Я облегченно вздохнула.
-А игрушки-то, господи!- вдруг вспомнила я. – Ведь я принесла игрушки – ангелы, которые с такой любовью расписали у нас на фабрике «Липецкие сувениры». Все, кто остался, получили сувениры. А как трепетно принимали книги с моим автографом!- я пожалела, что не взяла больше.
-Такое необычное и свежее выступление, у нас такого еще никогда не было,- рассказывал мне Костя, когда мы выходили из зала.- Обычно все учат, как надо жить и чего не надо делать. А вы, вы…у меня просто слов нет.
То же самое он сказал начальнику тюрьмы, когда мы зашли к нему в кабинет.
-Хорошо,- сказал тот. – Будете у нас выступать. У женщин, в «двойке» (так называется тюрьма) – раз. Потом, перед наркоманами – два. Что вы там говорили, что написали роман – про «Игровую зависимость»? Прекрасно. Игроков у нас хватает. Сделаем вам узкие аудитории. Последняя – это люди, сбившие пешеходов.

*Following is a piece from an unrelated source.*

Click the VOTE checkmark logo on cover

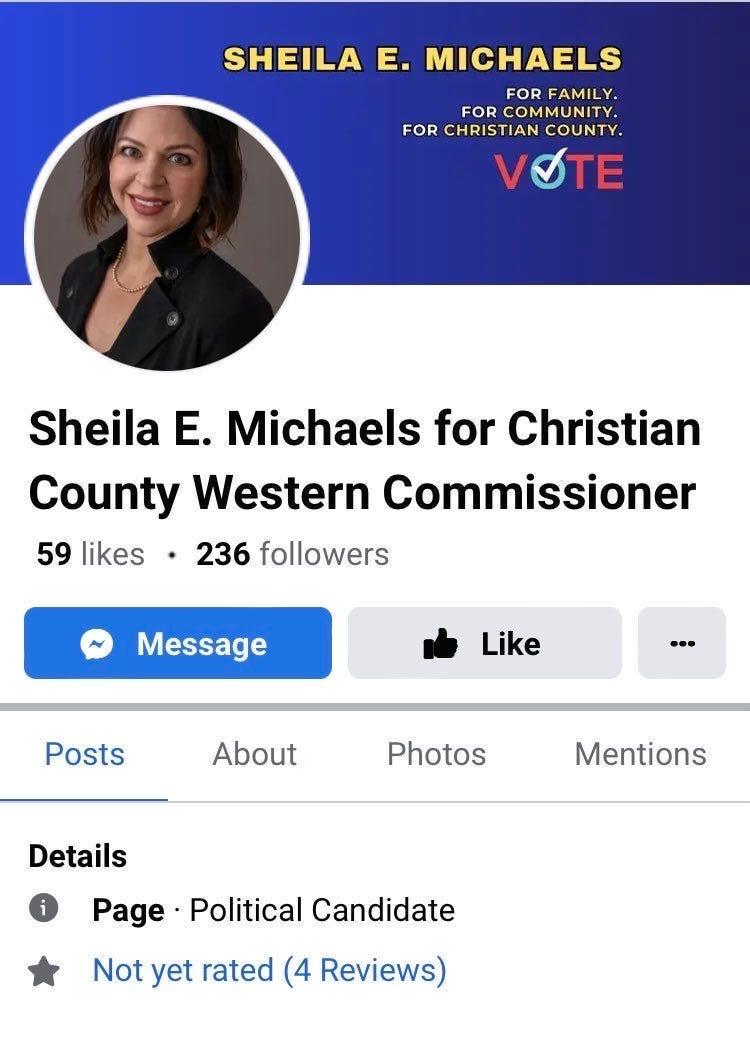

Я вышла за ворота. За мной защелкнулись замки. Я вдохнула воздух. Здорово! А может, я действительно, нашла своего слушателя? Ведь я пишу – о спасении души, о том, откуда черпать силы, когда упал и не можешь встать. Мы, живущие на воле – этого ( про душу) не ценим. Пока все хорошо, пока не случается беда – это никому неинтересно…
Я благодарю – всех заключенных, которые меня так трепетно слушали. Благодарю старика, который поцеловал мне руку…
Уголовники действительно не терпят лжи и неискренности, так что считаю, что Тамара именно за счет своей искренности заслужила такое доверие заключенных.
sergienko, причем эта искренность должна прослеживаться не только в словах человека, но и в отношении, не так ли? Уголовники в своей массе – хорошие психологи и чувствуют, как к ним относятся.
В свое время прочитала ранний рассказ Дины Рубиной о ее выступлении перед заключенными, когда она была совсем девчонкой. Он сильно выделялся на фоне остальных рассказов, видимо сказывался стресс от выступления и того важного, о чем пишите Вы. О рождении контакта между людьми, лишенными свободы и переступившими черту, и женщины из оставшегося в прошлом мире. Вам удалось совершить очень важный поступок, который поможет вам жить, пройдя через такое испытание, вы стали еще сильнее и мудрее.